AvC: Nur genügt Dir das nicht, Dir ist wichtig, das selbst zu sagen :-) Das MUSS bei PuF so sein, es könnte ja sonst zehn Minuten lang Harmonie herrschen.

Naja erstmal hast Du um Bestätigung gefragt, daß der Fluglehrer Fehler gemacht hat, und Du richtig gehandelt hast. Dann verteilst Du Gesinnungsbewertungen, weil Dir die Einschätzung nicht passt, daß das nicht so sicher ist, wie Du es möchtest... den Schuh darfst Du Dir selber anziehen :-)

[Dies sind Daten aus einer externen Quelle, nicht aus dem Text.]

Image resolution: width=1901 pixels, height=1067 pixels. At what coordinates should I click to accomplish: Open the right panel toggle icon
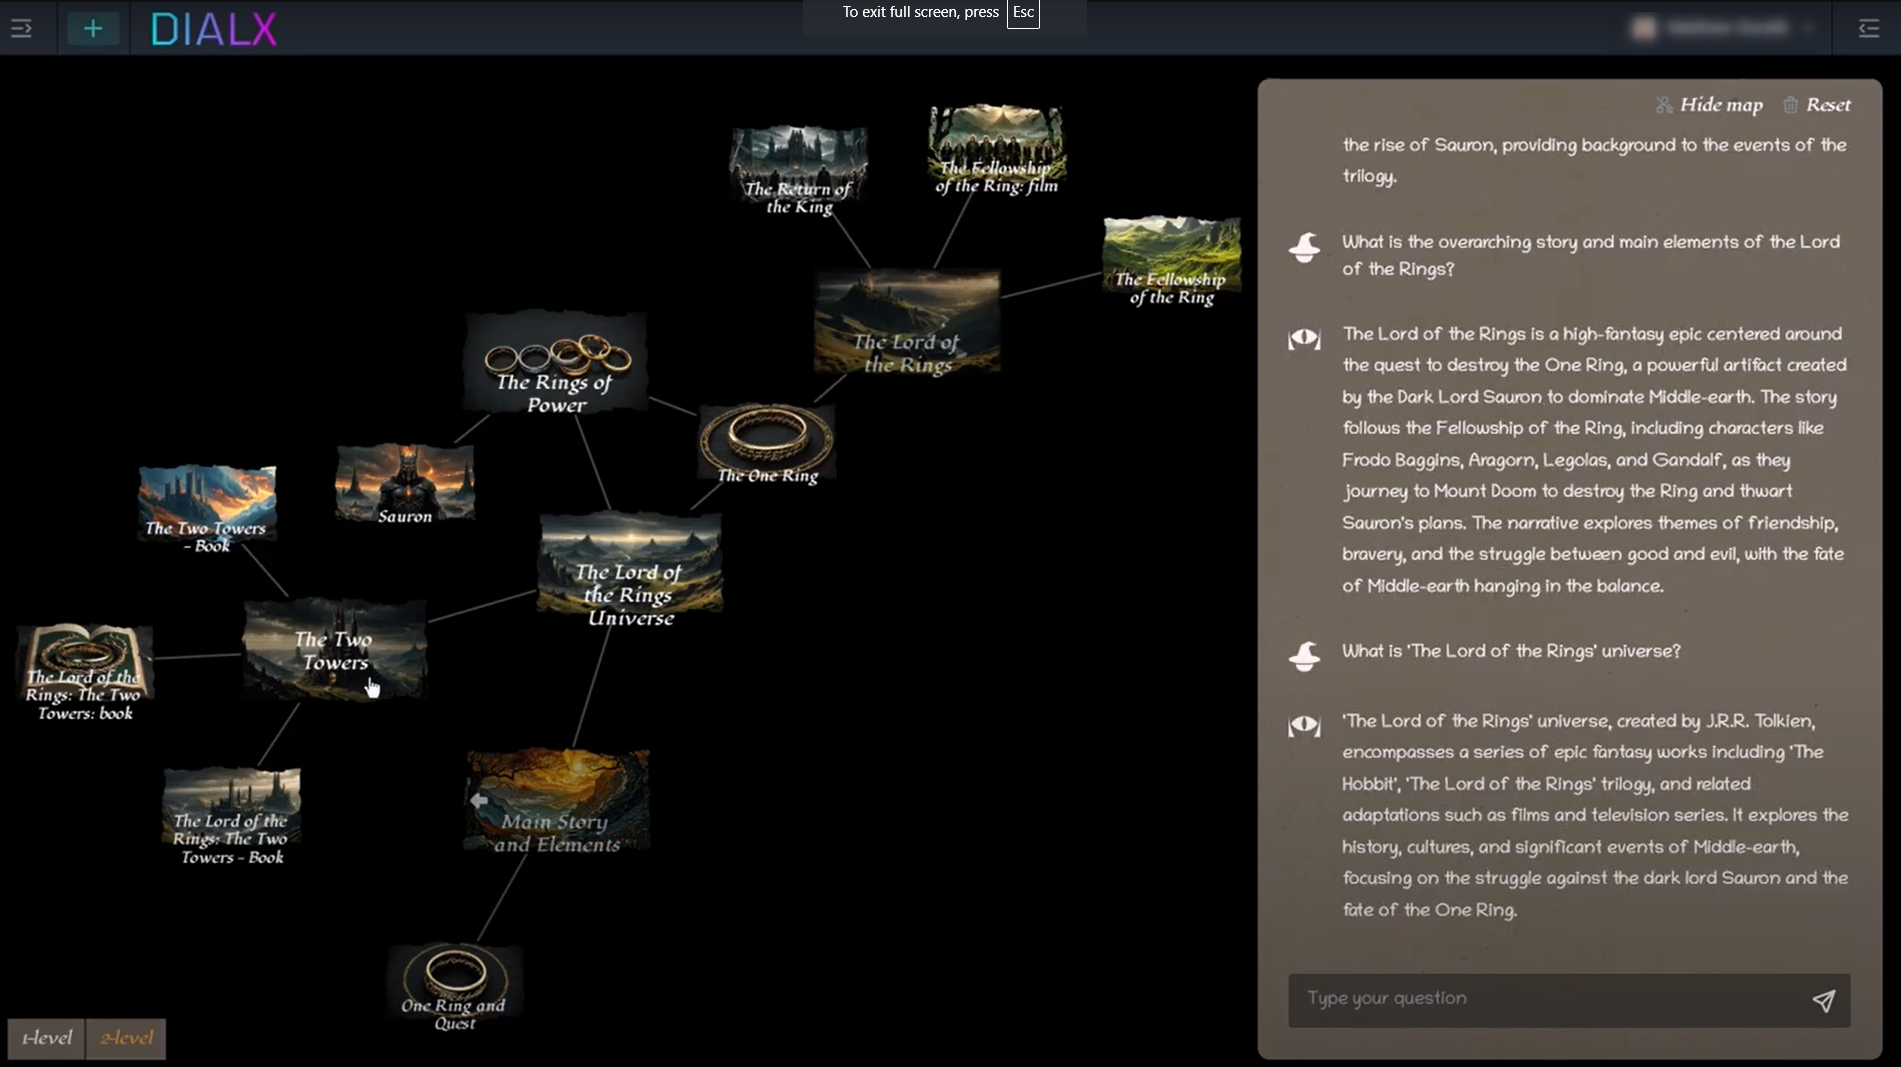tap(1868, 28)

Max: Ja, die "3NM" wird er wohl überschätzt haben und real viel näher gewesen sein, an den tatsächlichen Positionen der beiden Flugzeuge zueinander ändert das aber nix.

Da bin ich mir nicht sicher. Die C172 und die P28A fliegen in etwa gleiche Anfluggeschwindigkeiten (auf eine Meile macht das nicht viel aus). "Mitte Queranflug" ist etwa eine Meile vom Eindreh Endanflug entfernt. Als Alexis sagt, er war "Mitte queranflug", war die C172 im 3 Meilen Endanflug. Beide waren etwa zur gleichen Zeit am Eindreh Endanflug. Ergo mögen entweder beide die Entfernung überschätzt haben, oder beide lagen etwa richtig. In jedem Falle ist in EDML ab Mitte Queranflug genug Separation und Zeit gewesen, sich direkt mit dem Piloten abzusprechen. "Siehst Du mich?" "Nein" "Ich dich auch nicht" "Ich bin Querab vom Schießplatz" "Okay, dann mache ich einen längeren Endanflug und lasse Dich vor" "Supi, danke!"

Das ist dann Airmenship.

[Beitrag im Zusammenhang lesen]


Luftrecht und Behörden | Beitrag zu Vorflugrecht? Airmanship?
14. Oktober 2018: Von Malte Höltken an Erik N. Bewertung: +1.00 [1]

Das kann ich aus der Erzählung von Alexis nicht so zweifelsfrei herauslesen. Genausowenig wie ein fehlerfreies Verhalten von Alexis.

[Beitrag im Zusammenhang lesen]


Luftrecht und Behörden | Beitrag zu Vorflugrecht? Airmanship?
13. Oktober 2018: Von Malte Höltken an Christoph Talle Bewertung: +0.00 [2]

Hallo Christoph,

Ja, da steht wörtlich:

Geradeausanflüge (Anflug auf verlängerter LandebahnMittellinie) sowie Direktanflüge (Anflug aus variabler Position direkt zum Endanflug) und Direktabflüge sind aus Gründen der Wirtschaftlichkeit und Lärmvermeidung möglich, wenn es der Platzrundenverkehr erlaubt.

und

Die Standardplatzrunde hat: [...] einen Endanflug von ca. 1,5 km;

Aber es gibt neben der rechtlichen Seite einer solchen Diskussion ja immer auch eine fliegerische :-)

Beste Grüße

[Beitrag im Zusammenhang lesen]


Luftrecht und Behörden | Beitrag zu Vorflugrecht? Airmanship?
13. Oktober 2018: Von Malte Höltken an  Bewertung: +3.00 [5]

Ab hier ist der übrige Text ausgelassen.